Abstract
Objective: Dorsal root ganglia (DRG) are promising sites for recording sensory activity. Current technologies for DRG recording are stiff and typically do not have sufficient site density for high-fidelity neural data techniques. Approach: In acute experiments, we demonstrate single-unit neural recordings in sacral DRG of anesthetized felines using a 4.5 μm-thick, high-density flexible polyimide microelectrode array with 60 sites and 30-40 μm site spacing. We delivered arrays into DRG with ultrananocrystalline diamond shuttles designed for high stiffness affording a smaller footprint. We recorded neural activity during sensory activation, including cutaneous brushing and bladder filling, as well as during electrical stimulation of the pudendal nerve and anal sphincter. We used specialized neural signal analysis software to sort densely packed neural signals. Main results: We successfully delivered arrays in five of six experiments and recorded single-unit sensory activity in four experiments. The median neural signal amplitude was 55 μV peak-to-peak and the maximum unique units recorded at one array position was 260, with 157 driven by sensory or electrical stimulation. In one experiment, we used the neural analysis software to track eight sorted single units as the array was retracted ~500 μm.
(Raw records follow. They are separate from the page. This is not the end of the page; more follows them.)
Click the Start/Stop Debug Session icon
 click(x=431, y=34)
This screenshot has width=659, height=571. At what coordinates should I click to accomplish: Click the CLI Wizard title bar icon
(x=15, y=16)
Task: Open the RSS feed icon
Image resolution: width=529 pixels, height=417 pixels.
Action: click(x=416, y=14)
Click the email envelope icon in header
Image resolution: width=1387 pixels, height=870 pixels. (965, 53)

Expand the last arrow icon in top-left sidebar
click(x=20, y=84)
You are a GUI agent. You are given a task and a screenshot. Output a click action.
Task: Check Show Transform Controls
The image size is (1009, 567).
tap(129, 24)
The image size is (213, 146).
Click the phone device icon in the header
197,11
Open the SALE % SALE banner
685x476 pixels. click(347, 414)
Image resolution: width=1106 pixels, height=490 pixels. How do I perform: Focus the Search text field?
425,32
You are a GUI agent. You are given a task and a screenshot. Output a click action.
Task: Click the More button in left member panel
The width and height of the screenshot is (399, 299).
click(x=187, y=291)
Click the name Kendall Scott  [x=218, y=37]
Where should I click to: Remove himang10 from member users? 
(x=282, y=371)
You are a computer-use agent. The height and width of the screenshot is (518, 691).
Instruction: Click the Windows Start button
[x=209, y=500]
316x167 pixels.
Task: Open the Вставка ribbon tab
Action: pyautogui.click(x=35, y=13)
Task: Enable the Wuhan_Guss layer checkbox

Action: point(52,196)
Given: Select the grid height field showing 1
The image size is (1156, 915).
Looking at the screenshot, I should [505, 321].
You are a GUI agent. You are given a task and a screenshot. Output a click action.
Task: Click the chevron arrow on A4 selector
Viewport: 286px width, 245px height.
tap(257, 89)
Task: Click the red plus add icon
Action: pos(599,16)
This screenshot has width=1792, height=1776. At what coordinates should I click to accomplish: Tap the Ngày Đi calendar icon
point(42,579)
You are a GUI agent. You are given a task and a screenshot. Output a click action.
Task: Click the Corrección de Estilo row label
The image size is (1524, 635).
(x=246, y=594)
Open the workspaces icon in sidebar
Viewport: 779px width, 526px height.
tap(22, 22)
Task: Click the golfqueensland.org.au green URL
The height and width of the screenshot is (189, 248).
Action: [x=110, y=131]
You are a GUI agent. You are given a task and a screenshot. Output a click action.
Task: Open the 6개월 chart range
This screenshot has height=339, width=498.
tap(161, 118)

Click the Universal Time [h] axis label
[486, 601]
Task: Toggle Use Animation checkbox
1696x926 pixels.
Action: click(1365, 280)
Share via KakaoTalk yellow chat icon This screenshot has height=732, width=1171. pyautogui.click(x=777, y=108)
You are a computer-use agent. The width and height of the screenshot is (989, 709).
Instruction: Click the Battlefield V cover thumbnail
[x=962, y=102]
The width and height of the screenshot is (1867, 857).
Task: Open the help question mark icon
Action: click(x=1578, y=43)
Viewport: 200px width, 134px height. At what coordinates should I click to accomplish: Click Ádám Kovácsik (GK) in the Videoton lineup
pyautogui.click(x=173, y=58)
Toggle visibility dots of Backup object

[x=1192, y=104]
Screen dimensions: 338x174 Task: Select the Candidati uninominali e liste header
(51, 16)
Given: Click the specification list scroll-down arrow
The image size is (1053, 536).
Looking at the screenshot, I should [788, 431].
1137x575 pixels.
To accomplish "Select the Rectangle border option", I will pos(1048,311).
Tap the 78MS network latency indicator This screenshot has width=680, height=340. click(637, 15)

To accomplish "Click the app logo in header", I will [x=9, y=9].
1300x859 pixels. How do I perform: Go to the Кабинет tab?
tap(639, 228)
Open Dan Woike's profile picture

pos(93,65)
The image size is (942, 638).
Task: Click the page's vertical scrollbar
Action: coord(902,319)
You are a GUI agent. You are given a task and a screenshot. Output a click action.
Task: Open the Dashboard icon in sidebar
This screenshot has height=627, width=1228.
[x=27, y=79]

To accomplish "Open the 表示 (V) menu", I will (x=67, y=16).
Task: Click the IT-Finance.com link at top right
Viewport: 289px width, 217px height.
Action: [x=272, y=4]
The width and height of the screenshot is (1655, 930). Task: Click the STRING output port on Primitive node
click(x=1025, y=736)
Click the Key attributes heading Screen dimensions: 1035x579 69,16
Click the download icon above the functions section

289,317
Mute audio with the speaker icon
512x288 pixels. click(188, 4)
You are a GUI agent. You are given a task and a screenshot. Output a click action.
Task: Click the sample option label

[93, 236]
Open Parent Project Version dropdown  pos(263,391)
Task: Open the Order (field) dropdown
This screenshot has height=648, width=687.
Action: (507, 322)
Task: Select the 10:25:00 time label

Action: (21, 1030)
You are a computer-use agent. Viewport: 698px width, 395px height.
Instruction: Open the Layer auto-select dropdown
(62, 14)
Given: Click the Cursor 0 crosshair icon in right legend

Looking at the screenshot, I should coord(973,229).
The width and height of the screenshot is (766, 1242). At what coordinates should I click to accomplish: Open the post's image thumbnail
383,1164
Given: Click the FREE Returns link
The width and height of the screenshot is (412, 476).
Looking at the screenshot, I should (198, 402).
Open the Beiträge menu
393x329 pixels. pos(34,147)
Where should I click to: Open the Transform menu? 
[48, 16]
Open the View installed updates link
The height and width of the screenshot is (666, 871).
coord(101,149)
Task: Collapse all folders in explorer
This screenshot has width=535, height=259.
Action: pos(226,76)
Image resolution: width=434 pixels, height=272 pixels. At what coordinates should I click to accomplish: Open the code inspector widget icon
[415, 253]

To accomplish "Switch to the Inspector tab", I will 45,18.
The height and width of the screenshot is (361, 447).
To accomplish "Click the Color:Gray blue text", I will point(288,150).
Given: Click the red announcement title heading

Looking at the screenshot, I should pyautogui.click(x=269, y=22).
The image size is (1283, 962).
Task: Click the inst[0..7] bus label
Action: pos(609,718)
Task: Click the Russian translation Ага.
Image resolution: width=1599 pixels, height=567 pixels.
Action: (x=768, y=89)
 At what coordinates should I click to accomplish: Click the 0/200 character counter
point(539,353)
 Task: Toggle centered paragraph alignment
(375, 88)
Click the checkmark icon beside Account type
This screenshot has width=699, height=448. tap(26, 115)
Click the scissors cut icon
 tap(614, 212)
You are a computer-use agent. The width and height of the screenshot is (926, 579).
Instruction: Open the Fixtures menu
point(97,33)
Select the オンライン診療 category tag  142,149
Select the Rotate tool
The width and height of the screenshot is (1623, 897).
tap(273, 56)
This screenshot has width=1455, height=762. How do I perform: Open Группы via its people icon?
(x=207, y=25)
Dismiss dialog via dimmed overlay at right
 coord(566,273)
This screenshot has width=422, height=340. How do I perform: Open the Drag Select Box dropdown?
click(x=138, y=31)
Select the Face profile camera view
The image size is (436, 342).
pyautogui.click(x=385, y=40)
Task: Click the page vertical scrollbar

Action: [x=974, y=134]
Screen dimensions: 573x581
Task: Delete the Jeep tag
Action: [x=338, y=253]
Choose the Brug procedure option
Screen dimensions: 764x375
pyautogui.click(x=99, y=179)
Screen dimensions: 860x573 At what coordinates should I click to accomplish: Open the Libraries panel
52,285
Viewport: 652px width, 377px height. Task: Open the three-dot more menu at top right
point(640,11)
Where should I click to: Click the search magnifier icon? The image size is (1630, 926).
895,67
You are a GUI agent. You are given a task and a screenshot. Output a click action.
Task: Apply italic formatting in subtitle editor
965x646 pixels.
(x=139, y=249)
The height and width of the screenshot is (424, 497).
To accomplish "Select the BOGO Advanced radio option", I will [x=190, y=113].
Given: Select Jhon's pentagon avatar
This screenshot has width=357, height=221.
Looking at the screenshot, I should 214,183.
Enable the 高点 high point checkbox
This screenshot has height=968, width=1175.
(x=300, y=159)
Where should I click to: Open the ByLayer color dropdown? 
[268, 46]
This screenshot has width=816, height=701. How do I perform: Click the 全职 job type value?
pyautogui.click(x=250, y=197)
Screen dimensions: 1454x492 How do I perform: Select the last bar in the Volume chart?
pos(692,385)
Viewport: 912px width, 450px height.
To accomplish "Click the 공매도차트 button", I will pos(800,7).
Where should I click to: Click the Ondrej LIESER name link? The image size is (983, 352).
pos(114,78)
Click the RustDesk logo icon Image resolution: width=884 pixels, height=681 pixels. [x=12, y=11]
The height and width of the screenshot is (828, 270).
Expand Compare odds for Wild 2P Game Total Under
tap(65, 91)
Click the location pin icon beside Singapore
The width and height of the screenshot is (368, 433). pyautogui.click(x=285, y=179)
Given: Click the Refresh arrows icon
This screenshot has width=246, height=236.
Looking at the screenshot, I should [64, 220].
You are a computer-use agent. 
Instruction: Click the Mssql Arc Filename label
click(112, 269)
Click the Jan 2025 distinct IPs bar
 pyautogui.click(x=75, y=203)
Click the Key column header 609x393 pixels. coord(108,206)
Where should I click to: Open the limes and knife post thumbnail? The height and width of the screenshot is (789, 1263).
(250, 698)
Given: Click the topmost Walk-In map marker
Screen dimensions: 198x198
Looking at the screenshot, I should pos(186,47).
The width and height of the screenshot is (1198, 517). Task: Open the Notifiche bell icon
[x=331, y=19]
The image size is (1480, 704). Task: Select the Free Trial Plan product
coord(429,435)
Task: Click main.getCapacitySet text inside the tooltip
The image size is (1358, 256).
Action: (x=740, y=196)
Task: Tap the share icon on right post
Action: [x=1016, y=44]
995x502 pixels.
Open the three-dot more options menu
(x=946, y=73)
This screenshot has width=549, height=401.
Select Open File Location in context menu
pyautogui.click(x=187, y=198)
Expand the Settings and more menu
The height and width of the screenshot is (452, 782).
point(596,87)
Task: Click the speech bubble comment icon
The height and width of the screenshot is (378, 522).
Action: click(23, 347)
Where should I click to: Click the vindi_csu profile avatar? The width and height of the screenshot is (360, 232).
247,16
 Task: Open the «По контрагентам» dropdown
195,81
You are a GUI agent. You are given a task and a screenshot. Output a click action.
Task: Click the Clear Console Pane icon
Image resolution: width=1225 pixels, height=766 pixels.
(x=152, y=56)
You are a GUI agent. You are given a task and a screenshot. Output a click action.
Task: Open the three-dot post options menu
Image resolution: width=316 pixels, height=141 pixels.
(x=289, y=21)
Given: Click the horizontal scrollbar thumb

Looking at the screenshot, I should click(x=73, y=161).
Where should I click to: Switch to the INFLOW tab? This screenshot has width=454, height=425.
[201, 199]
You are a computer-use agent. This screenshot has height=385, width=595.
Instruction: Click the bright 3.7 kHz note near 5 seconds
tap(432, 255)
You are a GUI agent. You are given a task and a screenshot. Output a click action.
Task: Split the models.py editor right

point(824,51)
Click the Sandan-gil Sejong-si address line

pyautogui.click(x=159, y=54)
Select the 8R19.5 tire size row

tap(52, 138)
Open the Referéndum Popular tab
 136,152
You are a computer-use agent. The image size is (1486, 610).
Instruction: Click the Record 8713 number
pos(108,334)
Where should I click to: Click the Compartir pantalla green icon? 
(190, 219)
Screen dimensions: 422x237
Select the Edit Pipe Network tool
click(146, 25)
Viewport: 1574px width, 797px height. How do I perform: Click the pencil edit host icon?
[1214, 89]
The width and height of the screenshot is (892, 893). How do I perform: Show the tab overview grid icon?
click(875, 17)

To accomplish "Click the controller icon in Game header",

Significance: This study is the first demonstration of ultrathin, flexible, high-density electronics delivered into DRG, with capabilities for recording and tracking sensory information that are a significant improvement over conventional DRG interfaces.
Competing Interest Statement
T.M.B. is a named inventors on a granted patent (US9622671B2; assigned to University of Pittsburgh) which is on the monitoring of physiological states via microelectrodes at DRG. The authors declare no other personal or institutional interest with regards to the authorship and/or publication of this manuscript.
Footnotes
Revision following peer review comments.